Thursday 17 April 2014

Can past elections help us predict the next?


Historians often don't much care for 'learning from the past'. As A.J.P. Taylor once said: all politicians learn from history is how to make new mistakes.

But as the next UK General Election hoves into view, just a year or so away now, we've got so much data to hand that it's impossible not to look at previous contests for any hint that they might help predict the outcome.

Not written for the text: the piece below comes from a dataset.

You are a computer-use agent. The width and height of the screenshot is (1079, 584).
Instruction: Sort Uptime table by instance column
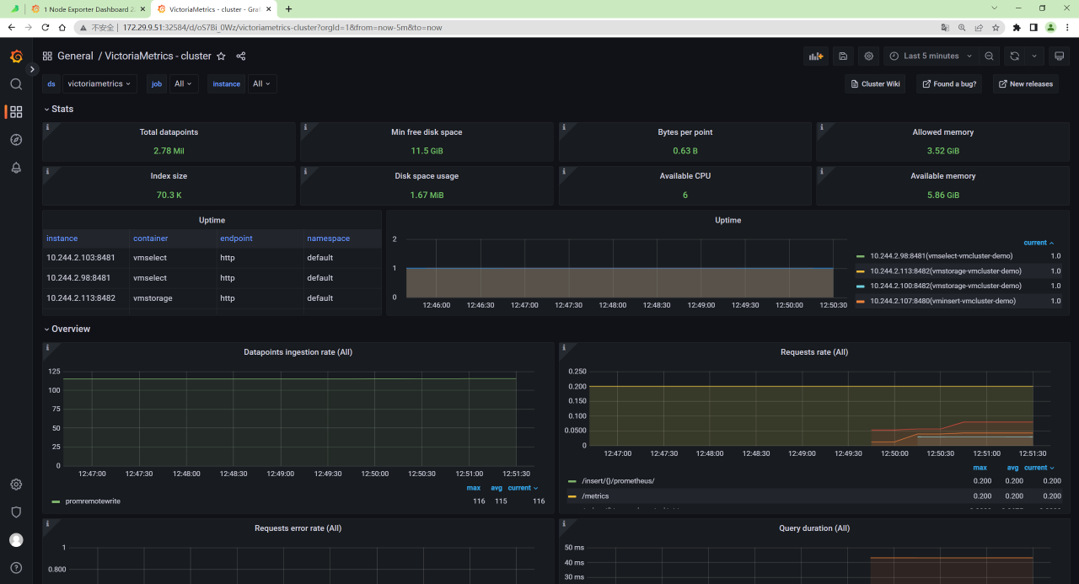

In the relatively long-run past, as we've said before, there's definitely a tendency for polling numbers to shift back towards the incumbent government as polling day approaches. Between 1950 and 1970, that equated to a shift of between five and six points towards the governing party in the year before any General Election. But there were wide disparities in that figure, and some governments in the past (Clement Attlee's in 1950, or Jim Callaghan's in 1979) actually saw the electoral tide go out on them. You can cut it a number of other ways, and one blog has recently said that we should expect the gap between government and opposition to halve, and then add 3.5 percentage points to the governing party's score. Use either of these methods, and you're projecting a complicated result: the Conservatives winning most votes, but Labour winning most seats in the House of Commons. You can slice the numbers up differently and push the Conservatives up a bit, so that they might continue as a minority administration, or in a relatively unhappy coalition with the Liberal Democrats. But the lesson is clear: expect the Conservatives to win most votes, but that the fight for seats to be quite a close-run thing.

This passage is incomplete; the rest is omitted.